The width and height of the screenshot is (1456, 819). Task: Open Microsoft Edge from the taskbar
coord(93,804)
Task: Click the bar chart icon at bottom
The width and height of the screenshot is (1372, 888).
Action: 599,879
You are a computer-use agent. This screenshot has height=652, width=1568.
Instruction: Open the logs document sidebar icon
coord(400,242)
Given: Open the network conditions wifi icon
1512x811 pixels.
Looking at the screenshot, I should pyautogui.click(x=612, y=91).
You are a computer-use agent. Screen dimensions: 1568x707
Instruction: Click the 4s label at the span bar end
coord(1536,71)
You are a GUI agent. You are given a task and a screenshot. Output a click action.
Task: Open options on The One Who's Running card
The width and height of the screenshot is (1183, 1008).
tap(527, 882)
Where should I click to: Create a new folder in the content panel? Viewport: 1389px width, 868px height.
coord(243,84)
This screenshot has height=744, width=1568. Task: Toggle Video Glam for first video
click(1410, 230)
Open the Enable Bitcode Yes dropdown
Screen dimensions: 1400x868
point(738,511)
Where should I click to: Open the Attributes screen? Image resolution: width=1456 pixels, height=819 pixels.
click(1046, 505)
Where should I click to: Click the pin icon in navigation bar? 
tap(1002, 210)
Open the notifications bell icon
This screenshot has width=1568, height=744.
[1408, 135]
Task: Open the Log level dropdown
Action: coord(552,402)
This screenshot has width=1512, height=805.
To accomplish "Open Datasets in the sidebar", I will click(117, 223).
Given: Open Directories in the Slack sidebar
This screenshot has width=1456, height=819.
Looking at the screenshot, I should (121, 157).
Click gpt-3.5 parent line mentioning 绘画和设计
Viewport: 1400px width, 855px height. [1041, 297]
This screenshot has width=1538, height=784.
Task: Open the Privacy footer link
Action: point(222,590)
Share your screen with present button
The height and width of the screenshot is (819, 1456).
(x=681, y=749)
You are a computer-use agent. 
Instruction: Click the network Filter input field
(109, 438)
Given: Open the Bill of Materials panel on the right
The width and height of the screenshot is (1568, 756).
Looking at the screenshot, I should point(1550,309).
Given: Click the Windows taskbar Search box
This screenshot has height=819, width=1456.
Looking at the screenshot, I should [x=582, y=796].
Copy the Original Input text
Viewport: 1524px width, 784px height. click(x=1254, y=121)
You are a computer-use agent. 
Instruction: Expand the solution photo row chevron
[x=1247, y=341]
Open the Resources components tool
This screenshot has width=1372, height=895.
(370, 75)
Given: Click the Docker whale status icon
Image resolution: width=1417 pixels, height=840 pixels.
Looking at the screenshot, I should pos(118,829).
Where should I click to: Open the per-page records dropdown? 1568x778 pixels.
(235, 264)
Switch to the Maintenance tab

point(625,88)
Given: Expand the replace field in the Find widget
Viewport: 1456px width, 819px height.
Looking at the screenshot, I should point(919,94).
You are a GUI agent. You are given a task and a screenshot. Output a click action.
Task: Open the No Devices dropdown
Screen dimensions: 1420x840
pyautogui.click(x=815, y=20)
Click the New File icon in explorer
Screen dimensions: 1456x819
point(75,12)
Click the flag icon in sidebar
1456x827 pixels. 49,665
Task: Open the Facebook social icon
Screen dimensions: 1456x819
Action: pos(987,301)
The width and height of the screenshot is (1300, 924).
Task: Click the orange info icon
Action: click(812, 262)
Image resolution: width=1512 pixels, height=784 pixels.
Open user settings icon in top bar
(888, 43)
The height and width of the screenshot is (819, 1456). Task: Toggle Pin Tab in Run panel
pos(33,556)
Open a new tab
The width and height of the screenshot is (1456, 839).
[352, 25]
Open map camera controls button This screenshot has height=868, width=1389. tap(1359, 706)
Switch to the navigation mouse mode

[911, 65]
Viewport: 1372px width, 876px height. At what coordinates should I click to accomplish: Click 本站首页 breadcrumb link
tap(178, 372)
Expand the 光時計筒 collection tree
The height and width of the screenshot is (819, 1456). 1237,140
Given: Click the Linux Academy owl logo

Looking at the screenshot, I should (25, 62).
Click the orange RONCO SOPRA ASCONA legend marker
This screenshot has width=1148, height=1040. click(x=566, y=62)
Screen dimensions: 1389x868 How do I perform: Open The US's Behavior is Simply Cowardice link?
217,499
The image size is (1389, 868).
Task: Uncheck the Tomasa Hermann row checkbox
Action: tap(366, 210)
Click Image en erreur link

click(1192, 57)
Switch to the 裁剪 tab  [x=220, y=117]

:::::

### WORK REQUEST
Which lines in the data above hold the word "computer"? Return each of them.

### EXERCISE RESPONSE
You are a computer-use agent. This screenshot has height=652, width=1568.
You are a computer-use agent. Screen dimensions: 1568x707
You are a computer-use agent. 
You are a computer-use agent. 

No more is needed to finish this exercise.